Perempuan yang mana hal tersebut akrab disapa Yova ini sempat didiagnosis gangguan bipolar pada 2018 lalu. Kondisi ini mengharuskannya dirawat di dalam tempat rumah sakit jiwa (RSJ).

Tapi saat kondisi sudah mulai pulih lalu kembali bersekolah, Yova justru dilarang bercerita pada lingkungan teman-temannya tentang riwayat kesehatannya.

“Generasi pada atas aku, ya mama, om, tante, menganggap topik mental health itu masih tabu banget,” ujar Yova dalam diskusi Secret at Newsroom: Tiba-tiba Sadar Mental Health, Jumat (20/10).

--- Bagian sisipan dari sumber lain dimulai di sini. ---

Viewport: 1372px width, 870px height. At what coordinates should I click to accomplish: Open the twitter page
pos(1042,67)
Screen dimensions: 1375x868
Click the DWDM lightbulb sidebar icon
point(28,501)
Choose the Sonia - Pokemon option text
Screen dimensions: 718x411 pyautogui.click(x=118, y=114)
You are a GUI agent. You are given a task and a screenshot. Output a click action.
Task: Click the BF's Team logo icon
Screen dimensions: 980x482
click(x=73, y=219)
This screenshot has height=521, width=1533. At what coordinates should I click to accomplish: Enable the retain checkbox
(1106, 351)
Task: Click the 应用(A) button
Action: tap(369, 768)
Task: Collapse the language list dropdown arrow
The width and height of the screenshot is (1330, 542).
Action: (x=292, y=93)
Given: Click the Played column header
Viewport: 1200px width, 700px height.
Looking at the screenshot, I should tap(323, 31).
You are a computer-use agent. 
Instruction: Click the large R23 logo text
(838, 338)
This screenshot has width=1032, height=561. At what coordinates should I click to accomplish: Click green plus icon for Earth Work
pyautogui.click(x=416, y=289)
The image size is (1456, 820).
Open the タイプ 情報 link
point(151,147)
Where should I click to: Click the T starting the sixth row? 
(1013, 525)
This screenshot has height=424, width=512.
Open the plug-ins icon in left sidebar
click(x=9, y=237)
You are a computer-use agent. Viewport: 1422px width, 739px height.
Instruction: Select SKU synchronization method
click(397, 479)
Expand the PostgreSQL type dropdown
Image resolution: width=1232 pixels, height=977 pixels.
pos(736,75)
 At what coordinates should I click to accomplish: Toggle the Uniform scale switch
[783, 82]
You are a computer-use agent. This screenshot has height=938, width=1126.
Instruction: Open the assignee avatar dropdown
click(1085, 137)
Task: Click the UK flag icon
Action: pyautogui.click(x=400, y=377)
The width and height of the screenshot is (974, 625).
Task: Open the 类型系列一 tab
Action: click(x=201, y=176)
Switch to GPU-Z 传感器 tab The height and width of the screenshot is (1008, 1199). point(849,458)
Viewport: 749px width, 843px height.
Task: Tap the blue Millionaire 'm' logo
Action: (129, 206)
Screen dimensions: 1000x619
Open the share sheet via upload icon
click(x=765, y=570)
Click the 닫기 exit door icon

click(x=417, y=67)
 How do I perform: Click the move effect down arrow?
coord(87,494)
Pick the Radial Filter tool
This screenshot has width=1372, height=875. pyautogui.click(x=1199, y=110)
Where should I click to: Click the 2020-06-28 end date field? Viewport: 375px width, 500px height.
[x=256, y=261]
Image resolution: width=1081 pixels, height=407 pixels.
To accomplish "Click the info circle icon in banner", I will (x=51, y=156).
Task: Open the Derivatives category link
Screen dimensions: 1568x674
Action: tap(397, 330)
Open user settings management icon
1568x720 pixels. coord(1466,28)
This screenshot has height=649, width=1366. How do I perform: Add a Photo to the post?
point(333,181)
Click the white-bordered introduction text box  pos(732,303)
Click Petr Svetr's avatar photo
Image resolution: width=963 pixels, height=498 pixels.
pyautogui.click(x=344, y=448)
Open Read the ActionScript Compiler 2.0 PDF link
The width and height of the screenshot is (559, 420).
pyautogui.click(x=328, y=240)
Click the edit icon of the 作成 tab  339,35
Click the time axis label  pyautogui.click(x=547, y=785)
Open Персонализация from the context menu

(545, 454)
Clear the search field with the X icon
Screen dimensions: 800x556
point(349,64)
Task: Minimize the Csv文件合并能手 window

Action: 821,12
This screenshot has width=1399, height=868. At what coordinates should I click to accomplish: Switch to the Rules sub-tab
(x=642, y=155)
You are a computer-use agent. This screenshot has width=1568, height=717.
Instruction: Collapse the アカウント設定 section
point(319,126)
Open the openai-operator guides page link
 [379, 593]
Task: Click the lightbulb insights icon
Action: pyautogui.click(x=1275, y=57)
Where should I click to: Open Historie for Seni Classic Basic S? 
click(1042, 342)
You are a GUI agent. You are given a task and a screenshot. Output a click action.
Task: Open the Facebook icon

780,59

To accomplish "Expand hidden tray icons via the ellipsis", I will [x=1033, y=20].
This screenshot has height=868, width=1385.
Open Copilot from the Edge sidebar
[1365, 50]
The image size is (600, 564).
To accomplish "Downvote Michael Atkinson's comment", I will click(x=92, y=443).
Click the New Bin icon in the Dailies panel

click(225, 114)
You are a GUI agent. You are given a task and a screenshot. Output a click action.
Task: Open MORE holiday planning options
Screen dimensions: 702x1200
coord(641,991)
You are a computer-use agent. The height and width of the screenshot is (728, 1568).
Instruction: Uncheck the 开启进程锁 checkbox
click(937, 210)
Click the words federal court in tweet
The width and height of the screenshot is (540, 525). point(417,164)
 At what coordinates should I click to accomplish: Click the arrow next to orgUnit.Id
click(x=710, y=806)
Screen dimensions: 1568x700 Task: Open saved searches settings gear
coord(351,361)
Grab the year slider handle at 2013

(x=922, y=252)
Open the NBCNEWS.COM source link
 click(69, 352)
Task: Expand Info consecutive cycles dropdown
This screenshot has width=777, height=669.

Namun kini, lanjut Yova, kesehatan mental sudah pernah menjadi topik yang digunakan mana umum dibahas, utamanya di tempat area kalangan Gen Z seperti dirinya.

Yova, yang mana saat ini berpartisipasi berbagi informasi persoalan kesehatan mental lewat akun TikTok @RSJSurvivor, kerap menerima curhat dari para pengikutnya.

Dari sini, ia melihat, Gen Z sebenarnya sadar bahwa ada yang tersebut digunakan janggal dengan diri mereka. Namun, saat bercerita pada orang tua, merek justru bukan mendapat validasi.

“Zaman sekarang kesehatan mental [orang] sudah sangat aware. Tapi untuk praktiknya pada rumah, orang tua masih percaya enggak percaya. [Sebanyak] 90 persen ketika anak curhat tentang mental health, [direspons orang tua] ‘Halah kamu kurang bersyukur, kurang ibadah, makanya rajin salat, mengaji’,” katanya.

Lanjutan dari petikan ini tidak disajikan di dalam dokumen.